(THE PROBLEM): Give back every record exactly as it reads.

(TASK DATA):
>>>
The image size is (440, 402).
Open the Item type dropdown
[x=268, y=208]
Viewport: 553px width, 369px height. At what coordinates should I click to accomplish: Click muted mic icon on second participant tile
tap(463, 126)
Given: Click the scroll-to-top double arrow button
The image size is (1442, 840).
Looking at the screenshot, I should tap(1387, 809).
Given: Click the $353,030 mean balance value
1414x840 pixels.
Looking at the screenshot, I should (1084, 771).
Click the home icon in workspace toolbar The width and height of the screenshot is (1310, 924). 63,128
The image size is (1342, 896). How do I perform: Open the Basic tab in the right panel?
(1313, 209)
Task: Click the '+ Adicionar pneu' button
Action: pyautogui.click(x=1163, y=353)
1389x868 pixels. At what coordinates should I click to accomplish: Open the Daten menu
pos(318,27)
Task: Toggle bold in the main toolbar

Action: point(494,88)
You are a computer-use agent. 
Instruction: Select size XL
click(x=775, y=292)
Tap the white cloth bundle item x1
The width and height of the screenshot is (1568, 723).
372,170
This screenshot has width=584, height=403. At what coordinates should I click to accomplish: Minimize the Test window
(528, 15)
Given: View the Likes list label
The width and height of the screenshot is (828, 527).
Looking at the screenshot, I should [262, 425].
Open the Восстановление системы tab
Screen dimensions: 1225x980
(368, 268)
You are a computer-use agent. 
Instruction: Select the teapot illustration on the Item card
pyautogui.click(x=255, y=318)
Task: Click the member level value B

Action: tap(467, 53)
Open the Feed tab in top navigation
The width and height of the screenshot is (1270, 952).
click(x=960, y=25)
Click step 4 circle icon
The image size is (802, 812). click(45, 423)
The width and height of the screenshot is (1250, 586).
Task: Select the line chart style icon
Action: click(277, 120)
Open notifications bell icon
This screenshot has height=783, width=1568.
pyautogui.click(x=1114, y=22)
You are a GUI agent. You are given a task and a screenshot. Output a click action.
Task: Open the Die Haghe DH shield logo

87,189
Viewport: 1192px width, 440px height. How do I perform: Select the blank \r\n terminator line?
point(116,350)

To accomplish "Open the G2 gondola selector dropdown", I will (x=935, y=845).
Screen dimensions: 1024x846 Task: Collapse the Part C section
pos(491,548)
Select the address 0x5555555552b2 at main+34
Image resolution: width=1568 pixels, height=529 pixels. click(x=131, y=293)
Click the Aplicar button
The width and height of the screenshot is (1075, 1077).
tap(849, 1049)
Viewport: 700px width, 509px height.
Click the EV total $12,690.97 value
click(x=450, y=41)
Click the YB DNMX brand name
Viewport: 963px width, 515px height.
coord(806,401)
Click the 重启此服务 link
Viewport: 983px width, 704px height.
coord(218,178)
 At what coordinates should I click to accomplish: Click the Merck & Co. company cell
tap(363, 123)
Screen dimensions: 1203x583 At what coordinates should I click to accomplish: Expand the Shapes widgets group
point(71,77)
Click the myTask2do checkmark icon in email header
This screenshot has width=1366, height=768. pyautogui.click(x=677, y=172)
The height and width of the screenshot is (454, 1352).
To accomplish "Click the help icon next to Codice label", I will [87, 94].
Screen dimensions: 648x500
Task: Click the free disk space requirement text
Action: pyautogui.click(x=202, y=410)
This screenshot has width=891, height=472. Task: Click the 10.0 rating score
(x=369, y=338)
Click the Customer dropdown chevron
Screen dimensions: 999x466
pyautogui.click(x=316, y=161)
<<<
(EXERCISE SOLUTION):
The image size is (440, 402).
Open the Item type dropdown
[x=268, y=208]
Viewport: 553px width, 369px height. At what coordinates should I click to accomplish: Click muted mic icon on second participant tile
tap(463, 126)
Given: Click the scroll-to-top double arrow button
The image size is (1442, 840).
Looking at the screenshot, I should tap(1387, 809).
Given: Click the $353,030 mean balance value
1414x840 pixels.
Looking at the screenshot, I should (1084, 771).
Click the home icon in workspace toolbar The width and height of the screenshot is (1310, 924). 63,128
The image size is (1342, 896). How do I perform: Open the Basic tab in the right panel?
(1313, 209)
Task: Click the '+ Adicionar pneu' button
Action: pyautogui.click(x=1163, y=353)
1389x868 pixels. At what coordinates should I click to accomplish: Open the Daten menu
pos(318,27)
Task: Toggle bold in the main toolbar

Action: point(494,88)
You are a computer-use agent. 
Instruction: Select size XL
click(x=775, y=292)
Tap the white cloth bundle item x1
The width and height of the screenshot is (1568, 723).
372,170
This screenshot has width=584, height=403. At what coordinates should I click to accomplish: Minimize the Test window
(528, 15)
Given: View the Likes list label
The width and height of the screenshot is (828, 527).
Looking at the screenshot, I should [262, 425].
Open the Восстановление системы tab
Screen dimensions: 1225x980
(368, 268)
You are a computer-use agent. 
Instruction: Select the teapot illustration on the Item card
pyautogui.click(x=255, y=318)
Task: Click the member level value B

Action: tap(467, 53)
Open the Feed tab in top navigation
The width and height of the screenshot is (1270, 952).
click(x=960, y=25)
Click step 4 circle icon
The image size is (802, 812). click(45, 423)
The width and height of the screenshot is (1250, 586).
Task: Select the line chart style icon
Action: click(277, 120)
Open notifications bell icon
This screenshot has height=783, width=1568.
pyautogui.click(x=1114, y=22)
You are a GUI agent. You are given a task and a screenshot. Output a click action.
Task: Open the Die Haghe DH shield logo

87,189
Viewport: 1192px width, 440px height. How do I perform: Select the blank \r\n terminator line?
point(116,350)

To accomplish "Open the G2 gondola selector dropdown", I will (x=935, y=845).
Screen dimensions: 1024x846 Task: Collapse the Part C section
pos(491,548)
Select the address 0x5555555552b2 at main+34
Image resolution: width=1568 pixels, height=529 pixels. click(x=131, y=293)
Click the Aplicar button
The width and height of the screenshot is (1075, 1077).
tap(849, 1049)
Viewport: 700px width, 509px height.
Click the EV total $12,690.97 value
click(x=450, y=41)
Click the YB DNMX brand name
Viewport: 963px width, 515px height.
coord(806,401)
Click the 重启此服务 link
Viewport: 983px width, 704px height.
coord(218,178)
 At what coordinates should I click to accomplish: Click the Merck & Co. company cell
tap(363, 123)
Screen dimensions: 1203x583 At what coordinates should I click to accomplish: Expand the Shapes widgets group
point(71,77)
Click the myTask2do checkmark icon in email header
This screenshot has width=1366, height=768. pyautogui.click(x=677, y=172)
The height and width of the screenshot is (454, 1352).
To accomplish "Click the help icon next to Codice label", I will [87, 94].
Screen dimensions: 648x500
Task: Click the free disk space requirement text
Action: pyautogui.click(x=202, y=410)
This screenshot has width=891, height=472. Task: Click the 10.0 rating score
(x=369, y=338)
Click the Customer dropdown chevron
Screen dimensions: 999x466
pyautogui.click(x=316, y=161)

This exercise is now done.